Opdracht 1:
Beantwoord op grond van de uitspraak over de verhuizing naar Costa Rica de volgende vragen:
(a) Wie heeft volgens de uitspraak zorgen geuit over de opvoedingskwaliteiten van de moeder?
(b) Wat heeft de bodemrechter bij uitvoerbaar verklaard vonnis over het gezag bepaald?
(c) Wie heeft hoger beroep ingesteld tegen die beslissing?
Opdracht 2:
Herhaal woordelijk het deel van de uitspraak over de verhuizing naar Costa Rica vanaf "4.DE BEOORDELING" tot en met "gesteld te worden.".
Opdracht 3:
Pak de uitspraak over de verhuizing naar Costa Rica op waar de tekst ophoudt en schrijf verder.

Brondocument:
____________________
De voogdijraad was niet bekend met de situatie. Door de vader zijn zorgen geuit over de opvoedingskwaliteiten van de moeder. De vader heeft dit in de bodemprocedure niet aangekaart. Eerst dient onderzocht te worden of de door de vader gewenste verhuizing in het belang is van het kind. Het is niet in het belang van het kind dat hangende dit onderzoek en het hoger beroep het kind met de vader naar Costa Rica verhuist.
3.5
Op de stellingen van partijen zal zo nodig nader worden ingegaan in de beoordeling.

4.DE BEOORDELING

4.1
De vader heeft voldoende spoedeisend belang gesteld om ontvangen te worden in dit kort geding.
4.2
In het kader van dit kort geding dient het gerecht een afweging te maken tussen enerzijds het belang van de vader om thans met het kind naar Costa Rica te verhuizen en anderzijds het belang van de moeder om het kind bij zich te hebben, maar daarbij dienen de belangen van het kind voorop gesteld te worden.
4.3
Thans bestaat onvoldoende duidelijkheid over het gezag. De bodemrechter heeft weliswaar bij uitvoerbaar verklaard vonnis bepaald dat het gezag gezamenlijk aan partijen toekomt, maar de moeder heeft hoger beroep ingesteld tegen die beslissing. Het is onduidelijk hoe in het hoger beroep zal worden beslist. Daarvoor is nader onderzoek door de Voogdijdraad nodig, hetgeen niet mogelijk is in dit kort geding. De Voogdijraad dient eerst te onderzoeken of het in het belang is van het kind dat zij met de vader meeverhuist naar Costa Rica en welke gezagsuitoefening in het belang is van het kind.
____________________
Ruwe gegevens:
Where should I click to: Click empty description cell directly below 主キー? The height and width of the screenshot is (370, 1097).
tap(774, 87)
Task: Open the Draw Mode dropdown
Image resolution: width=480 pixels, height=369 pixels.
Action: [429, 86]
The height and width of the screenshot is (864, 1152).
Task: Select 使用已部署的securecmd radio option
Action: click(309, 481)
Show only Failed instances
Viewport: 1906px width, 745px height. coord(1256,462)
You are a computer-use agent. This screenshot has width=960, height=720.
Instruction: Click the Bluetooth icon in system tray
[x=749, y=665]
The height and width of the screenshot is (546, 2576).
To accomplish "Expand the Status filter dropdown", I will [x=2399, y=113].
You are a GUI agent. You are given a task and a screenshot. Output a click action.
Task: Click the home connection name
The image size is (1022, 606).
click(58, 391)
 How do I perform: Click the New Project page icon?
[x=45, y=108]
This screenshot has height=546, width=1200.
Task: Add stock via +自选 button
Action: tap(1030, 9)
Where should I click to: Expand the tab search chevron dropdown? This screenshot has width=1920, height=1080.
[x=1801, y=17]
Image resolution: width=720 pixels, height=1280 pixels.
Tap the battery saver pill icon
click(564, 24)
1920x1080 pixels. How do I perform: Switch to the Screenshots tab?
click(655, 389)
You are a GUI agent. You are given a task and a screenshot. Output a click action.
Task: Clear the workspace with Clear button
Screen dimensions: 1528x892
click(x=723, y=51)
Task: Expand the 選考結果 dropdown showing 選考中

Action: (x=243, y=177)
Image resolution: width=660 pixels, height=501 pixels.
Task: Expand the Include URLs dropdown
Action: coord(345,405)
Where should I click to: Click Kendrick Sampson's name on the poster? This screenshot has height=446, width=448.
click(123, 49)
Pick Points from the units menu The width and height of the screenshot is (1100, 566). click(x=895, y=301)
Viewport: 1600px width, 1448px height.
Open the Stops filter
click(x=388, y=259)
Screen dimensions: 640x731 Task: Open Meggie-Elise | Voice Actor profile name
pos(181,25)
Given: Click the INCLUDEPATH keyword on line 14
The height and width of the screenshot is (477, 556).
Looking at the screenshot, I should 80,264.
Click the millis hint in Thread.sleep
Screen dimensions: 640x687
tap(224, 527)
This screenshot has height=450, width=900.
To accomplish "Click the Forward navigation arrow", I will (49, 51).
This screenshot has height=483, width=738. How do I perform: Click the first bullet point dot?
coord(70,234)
____________________
Verwacht antwoord 1:
(a) De vader.
(b) Dat het gezag gezamenlijk aan partijen toekomt.
(c) De moeder.

Verwacht antwoord 2:
4.DE BEOORDELING

4.1
De vader heeft voldoende spoedeisend belang gesteld om ontvangen te worden in dit kort geding.
4.2
In het kader van dit kort geding dient het gerecht een afweging te maken tussen enerzijds het belang van de vader om thans met het kind naar Costa Rica te verhuizen en anderzijds het belang van de moeder om het kind bij zich te hebben, maar daarbij dienen de belangen van het kind voorop gesteld te worden.

Verwacht antwoord 3:
4.4
Het gerecht is het met de moeder eens dat de man op zeer korte termijn heeft besloten naar Costa Rica te verhuizen en het kind mee te willen nemen. Een maand nadat het gerecht het co-ouderschap heeft uitgesproken, is de vader met dit voornemen gekomen. De vader heeft in dit kort geding serieuze verwijten gemaakt aan het adres van de moeder over haar opvoedings- en verzorgingskwaliteiten. Het bevreemdt het gerecht dat hij die zorgen niet bij de bodemrechter heeft geuit toen dat hij om het co-ouderschap heeft verzocht, in welk geval een onderzoek door de Voogdijraad ingesteld had kunnen worden. Weliswaar geven de door de man overgelegde
whatsapp-gesprekken in enige mate onderbouwing aan die zorgen, maar die gesprekken geven slechts selectieve momentopnamen weer en kunnen niet ter voldoende onderbouwing dienen voor de stelling dat de moeder niet in staat is om voor het kind te zorgen. Een en ander dient door de Voogdijraad nader onderzocht te worden. In kort geding is onvoldoende aannemelijk geworden dat de moeder niet in staat is om alleen voor het kind te zorgen, zo de vader naar Costa Rica vertrekt. De vader kan er thans geen beroep op doen dat de moeder financieel niet in staat is alleen om voor het kind te zorgen. De moeder heeft in hoger beroep tevens om kinderalimentatie verzocht. Indien de vader naar Costa Rica vertrekt, zal de zorg volledig bij de moeder terecht komen en is de vader in beginsel alimentatieplichtig. In het hoger beroep van de bodemzaak zal dit nader onderzocht dienen te worden, zo het in het belang van het kind zal worden geoordeeld dat het kind niet met de vader meeverhuisd naar Costa Rica.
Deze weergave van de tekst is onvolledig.